We know we've been speculating that Butch Vig is the top contender to produce Hole's follow-up to 1994's Doll Parts and perhaps there's a good measure of wishful thinking in our news reportage. Vig, as you surely know, produced albums for Sonic Youth, Smashing Pumpkins and Nirvana, among others. The pairing of Vig and Hole would be irresistible, kind of like Willie Shoemaker astride Secretariat. We've gotten scores of e-mails telling us that it's a certainty, and even Vig's publicist at Geffen held out more than a ray of hope for the project, but realists that we are here at news central, we decided to go to the source, so we dialed up the infamous Cheese Head, drummer, noisemaker, loops and EFX player for Garbage at his Smart Sounds studio in Madison, Wisconsin and plunged right in with the our burning question.

Addicted To Noise: We've heard that you're considering producing the next Hole album. True or false?

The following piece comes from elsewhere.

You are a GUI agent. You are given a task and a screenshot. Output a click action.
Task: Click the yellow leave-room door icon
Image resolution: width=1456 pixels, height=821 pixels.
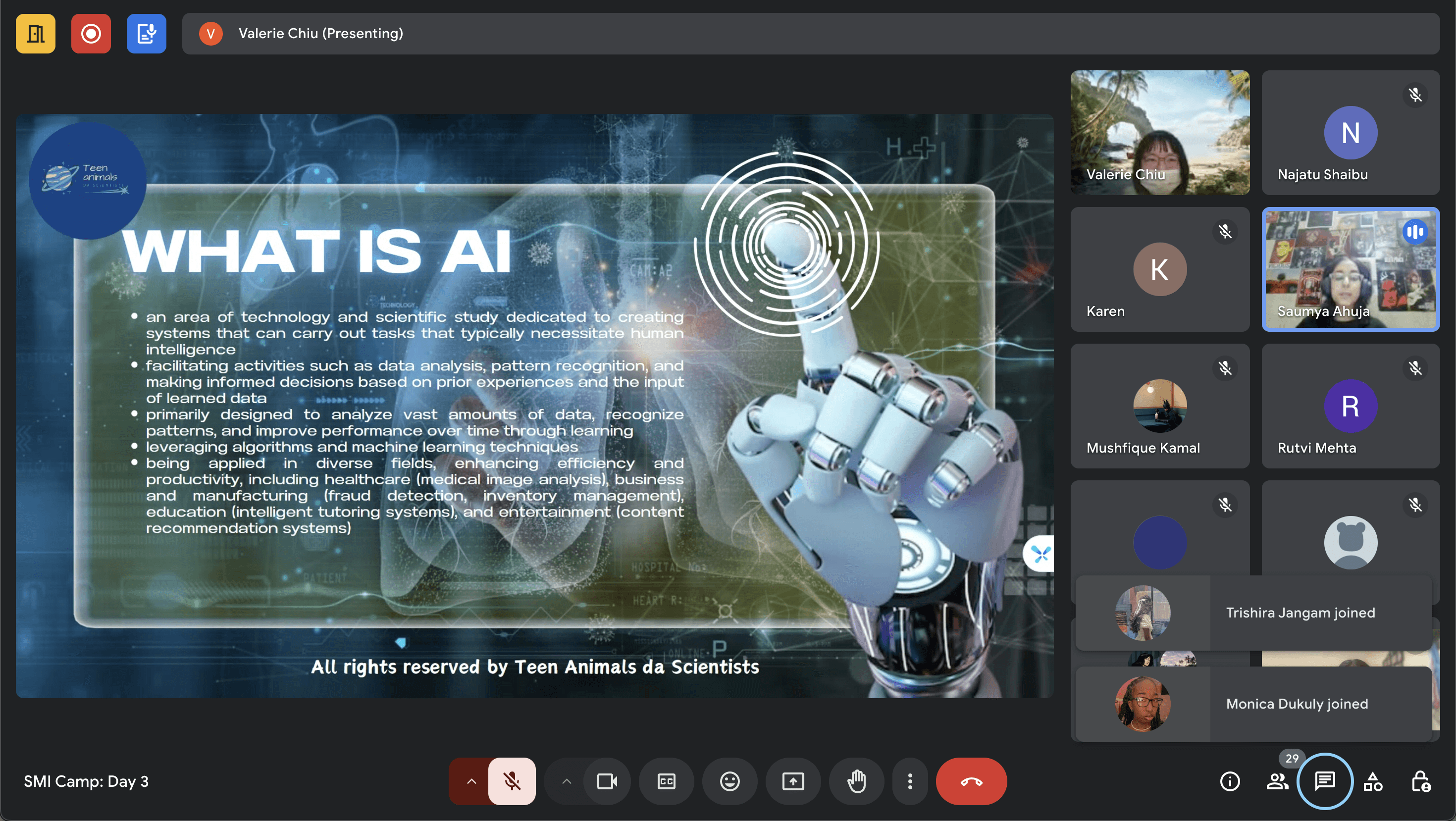pyautogui.click(x=35, y=33)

Butch Vig: At this point it's speculative, I had talked to both Q-Prime, their management, and also their A&R man, Mark Kates. I know that Courtney is doing this film and I'm also in the middle of a rather lengthy Garbage tour, so it's basically that I'm not sure whether our schedules will coincide and I don't know that she's really finished songs. I really haven't talked to her or heard songs yet. I'm definitely interested but again it's something that's speculative at this point.

Addicted To Noise: I've heard that you'd rather focus on Garbage than produce anybody at this point. Is that accurate? Are you letting go of some of your production work?

Butch Vig: For the time being I am. I'm in the Garbage-zone full time--that's the best description of what I'm doing. Originally we weren't going to tour, now that we are touring we're beginning to enjoy it a little bit. As soon as we told the label that we were going to do that, they began to plan out the next six months with playing live shows.

Addicted To Noise: Has making the transition to live performance been difficult?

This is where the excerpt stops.